In mathematics, Helmut Hasse's local-global principle, also known as the Hasse principle, is the assertion that an equation can be solved over the rational numbers if and only if it can be solved over the real numbers and over the p-adic numbers for every prime p.
The Hasse-Minkowski theorem states that the local-global principle holds for quadratic forms over the rational numbers (which is Minkowski's result); and more generally over any number field (as proved by Hasse), when one uses all the appropriate local field necessary conditions. Hasse's theorem on cyclic extensions states that the local-global principle applies to the condition of being a relative norm for a cyclic extension of number fields.

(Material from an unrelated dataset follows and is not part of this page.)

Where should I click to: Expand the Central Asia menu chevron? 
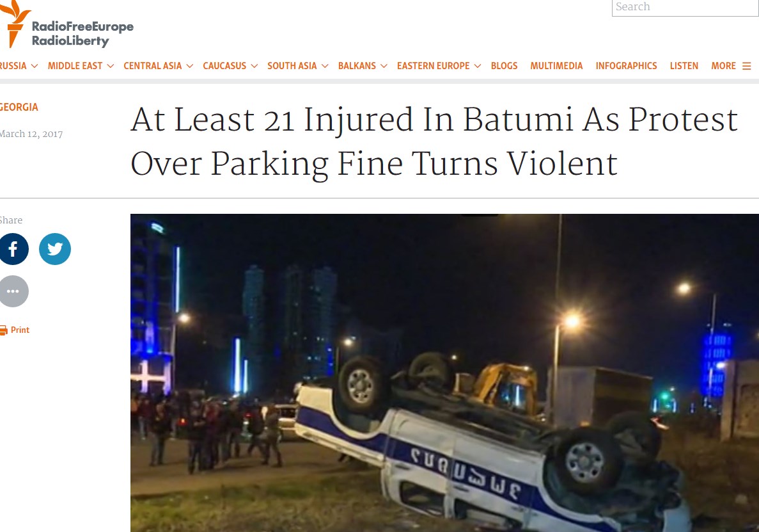pyautogui.click(x=190, y=66)
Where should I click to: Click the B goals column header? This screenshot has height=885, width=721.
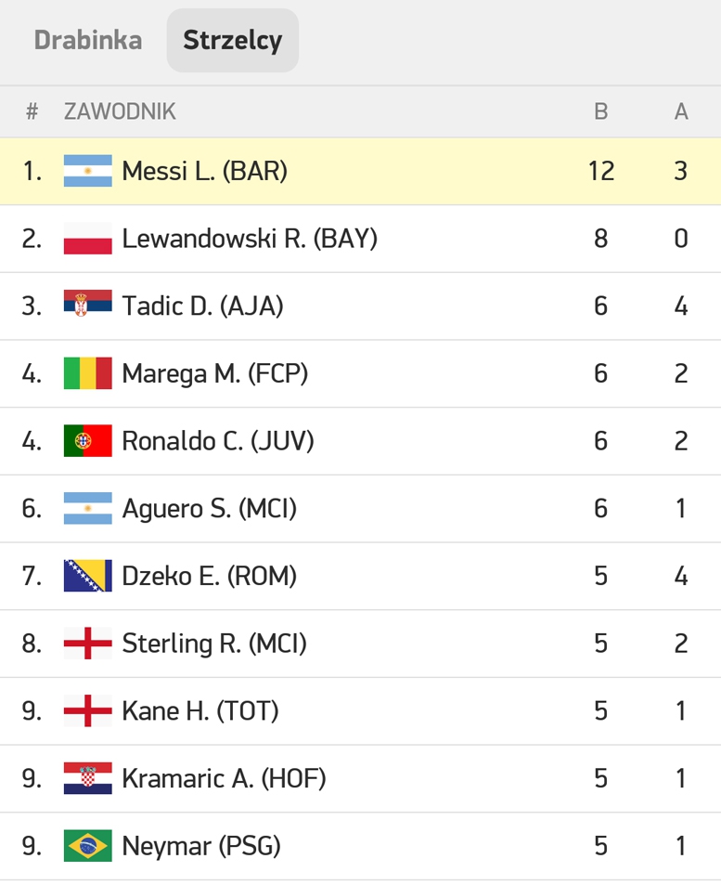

For algebraic forms of higher degree d the situation is more complicated; basically, if the number of variables is n, one expects the principle to hold when n ≥ N(d). For example N(3) can be taken to be 9 (research is ongoing in this area); but cannot be very small, since the Hasse principle does fail for cubics in a small number of variables (for example, elliptic curves, corresponding to n = 3). The 'large number of variables' results depend on the Hardy-Littlewood circle method, which was extended to all number fields by C. L. Siegel (quadratic case) and C. P. Ramanujam (in general). According to an idea of Manin, the obstructions to the Hasse principle holding for cubic forms can be tied into the theory of the Brauer group; it is only recently that it has been shown that this setting isn't the complete story (Alexei Skorobogatov , 1999).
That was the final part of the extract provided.